Book Review:- “Urban Beekeeping”, subtitle “The City as a Hive” by Cormac Farrell, published by Exile Publishing, price $59.99. Reviewed by Tony Orman
The author Cormac Farrell is an environmental scientist and beekeeper for the Australian parliament, managing several apiaries and orchards throughout Canberra. His dual roles of environmental scientist and beekeeper gel together neatly as bees vital to the larger ecosystem are under threat.
The author writes “The one thing that all bee species are dependent on is abundant flowers that are free from pesticides.” To be a successful beekeeper this has to paramount in the thinking.
“One of the central conceits that beekeeping explodes is the idea that mankind is somehow superior to the other creatures on this planet, that other creatures are expendable in our quest for development, profit, life in general—we are the expendable ones, and it is plants and their pollinators, soil microbes and detritivores that are really the critical part of life on Earth.”
Cormac Farrell express the wish that his book should be a part instruction manual for urban beekeepers and part manual for city planners, governments and citizens in creating a more sustainable way of life. He succeeds admirably as he takes the reader through the process of creating a thriving urban hive. He adeptly covers topics such as the various bee species (did you know there is over 20,000 bee species world wide?), setting up an apiary, planting to feed your bees, diseases such as varroa, different hives ands how best to utilise them and building a relationship to your bees and managing the hive.
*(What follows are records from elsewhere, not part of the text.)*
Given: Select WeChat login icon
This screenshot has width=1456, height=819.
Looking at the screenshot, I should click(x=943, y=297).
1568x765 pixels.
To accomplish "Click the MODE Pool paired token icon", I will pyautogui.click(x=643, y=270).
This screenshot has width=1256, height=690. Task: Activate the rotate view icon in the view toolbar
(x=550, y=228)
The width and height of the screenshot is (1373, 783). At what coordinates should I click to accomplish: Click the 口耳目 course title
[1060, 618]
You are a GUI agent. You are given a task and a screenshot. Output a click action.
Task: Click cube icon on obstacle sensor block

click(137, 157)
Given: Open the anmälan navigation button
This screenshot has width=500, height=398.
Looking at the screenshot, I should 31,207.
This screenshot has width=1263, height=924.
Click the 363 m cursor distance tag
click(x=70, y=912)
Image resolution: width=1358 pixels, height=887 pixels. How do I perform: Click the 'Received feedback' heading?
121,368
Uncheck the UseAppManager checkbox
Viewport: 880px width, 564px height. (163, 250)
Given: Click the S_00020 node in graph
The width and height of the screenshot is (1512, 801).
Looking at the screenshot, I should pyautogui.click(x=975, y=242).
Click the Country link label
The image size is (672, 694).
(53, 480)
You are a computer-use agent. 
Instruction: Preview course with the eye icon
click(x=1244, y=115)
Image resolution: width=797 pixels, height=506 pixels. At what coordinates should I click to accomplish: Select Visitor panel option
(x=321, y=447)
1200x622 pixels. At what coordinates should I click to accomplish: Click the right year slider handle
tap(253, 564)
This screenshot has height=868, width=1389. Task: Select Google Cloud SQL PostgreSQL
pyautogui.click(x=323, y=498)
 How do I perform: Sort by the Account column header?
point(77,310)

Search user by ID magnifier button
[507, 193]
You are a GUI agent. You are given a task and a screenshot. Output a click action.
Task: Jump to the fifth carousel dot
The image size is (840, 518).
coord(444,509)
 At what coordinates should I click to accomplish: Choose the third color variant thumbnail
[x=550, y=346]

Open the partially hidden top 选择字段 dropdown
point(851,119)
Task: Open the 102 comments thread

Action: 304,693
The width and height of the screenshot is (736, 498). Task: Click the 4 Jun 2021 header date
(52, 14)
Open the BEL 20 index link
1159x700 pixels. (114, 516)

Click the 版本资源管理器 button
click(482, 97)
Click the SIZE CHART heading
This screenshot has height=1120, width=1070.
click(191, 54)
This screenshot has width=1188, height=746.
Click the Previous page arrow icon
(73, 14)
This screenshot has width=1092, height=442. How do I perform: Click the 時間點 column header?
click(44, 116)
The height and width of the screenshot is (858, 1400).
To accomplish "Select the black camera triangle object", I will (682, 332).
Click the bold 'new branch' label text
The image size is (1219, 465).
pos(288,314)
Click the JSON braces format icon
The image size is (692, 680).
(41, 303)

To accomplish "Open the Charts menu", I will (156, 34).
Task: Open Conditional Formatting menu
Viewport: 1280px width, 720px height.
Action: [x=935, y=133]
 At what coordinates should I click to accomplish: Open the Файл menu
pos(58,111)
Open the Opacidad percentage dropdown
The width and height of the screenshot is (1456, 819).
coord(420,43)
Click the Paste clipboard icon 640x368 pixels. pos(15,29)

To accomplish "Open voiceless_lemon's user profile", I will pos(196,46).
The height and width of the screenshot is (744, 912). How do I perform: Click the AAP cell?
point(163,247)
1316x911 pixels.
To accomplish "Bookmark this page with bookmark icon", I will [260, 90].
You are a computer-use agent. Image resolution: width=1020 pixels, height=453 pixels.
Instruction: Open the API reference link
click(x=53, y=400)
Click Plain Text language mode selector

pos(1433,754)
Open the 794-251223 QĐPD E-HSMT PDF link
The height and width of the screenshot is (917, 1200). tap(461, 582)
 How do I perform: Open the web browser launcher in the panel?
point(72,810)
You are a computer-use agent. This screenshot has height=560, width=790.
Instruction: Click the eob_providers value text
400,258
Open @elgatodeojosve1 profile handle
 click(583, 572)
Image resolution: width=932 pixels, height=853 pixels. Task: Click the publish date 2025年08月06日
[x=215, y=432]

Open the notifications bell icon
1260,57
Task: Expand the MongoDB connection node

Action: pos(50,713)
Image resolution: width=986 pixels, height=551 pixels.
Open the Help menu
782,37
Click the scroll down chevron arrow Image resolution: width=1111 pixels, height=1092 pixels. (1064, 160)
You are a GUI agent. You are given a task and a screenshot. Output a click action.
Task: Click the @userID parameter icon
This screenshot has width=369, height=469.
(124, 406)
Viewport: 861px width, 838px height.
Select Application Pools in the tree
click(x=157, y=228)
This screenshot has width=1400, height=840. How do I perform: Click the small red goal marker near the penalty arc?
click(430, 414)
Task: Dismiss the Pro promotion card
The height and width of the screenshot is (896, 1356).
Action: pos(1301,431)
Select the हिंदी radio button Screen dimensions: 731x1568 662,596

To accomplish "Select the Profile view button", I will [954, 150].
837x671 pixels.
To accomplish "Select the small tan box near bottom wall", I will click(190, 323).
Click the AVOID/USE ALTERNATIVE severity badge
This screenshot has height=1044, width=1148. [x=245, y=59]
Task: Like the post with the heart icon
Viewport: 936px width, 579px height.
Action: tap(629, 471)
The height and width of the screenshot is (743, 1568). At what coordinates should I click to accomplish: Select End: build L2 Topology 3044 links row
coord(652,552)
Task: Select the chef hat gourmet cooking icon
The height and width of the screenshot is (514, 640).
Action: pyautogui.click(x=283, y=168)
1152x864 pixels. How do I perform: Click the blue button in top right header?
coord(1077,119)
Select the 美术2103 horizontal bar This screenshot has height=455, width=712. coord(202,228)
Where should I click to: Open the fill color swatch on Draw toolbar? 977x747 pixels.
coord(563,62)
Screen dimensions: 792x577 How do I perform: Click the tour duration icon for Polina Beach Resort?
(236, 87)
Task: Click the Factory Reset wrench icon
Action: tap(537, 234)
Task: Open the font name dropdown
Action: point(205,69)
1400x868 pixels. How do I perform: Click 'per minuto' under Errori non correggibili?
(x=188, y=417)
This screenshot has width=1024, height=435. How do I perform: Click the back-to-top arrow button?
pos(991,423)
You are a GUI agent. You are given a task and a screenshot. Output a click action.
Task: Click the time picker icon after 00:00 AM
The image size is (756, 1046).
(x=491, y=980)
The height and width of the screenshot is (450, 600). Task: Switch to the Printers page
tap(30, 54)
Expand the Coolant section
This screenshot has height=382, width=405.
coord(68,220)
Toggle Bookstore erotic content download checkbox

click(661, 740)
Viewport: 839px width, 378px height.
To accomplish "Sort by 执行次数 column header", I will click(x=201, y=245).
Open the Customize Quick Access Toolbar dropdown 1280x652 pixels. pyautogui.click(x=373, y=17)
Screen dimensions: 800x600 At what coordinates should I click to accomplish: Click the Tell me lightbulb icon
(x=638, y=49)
Honeybees are just one of the estimated 20,000 bee species that inhabit the planet.
Yes it is a manual for beekeepers and gardeners but it’s also a heart felt plea to modifying the concept of cities and towns to embrace more of the natural word, especially bees.
It’s an absorbing read whether you want to get into beekeeping or care about the environment and the functioning of the natural world.
Albert Einstein is supposed to have said – “If the bee disappears from the surface of the Earth, man would have no more than four years left to live.” Bees are vital.
Without bees, humans couldn’t survive. According to WWF, out of three mouthfuls of food we eat, one relies on bees’ busy work. It sounds lie an interesting book with a very valid message.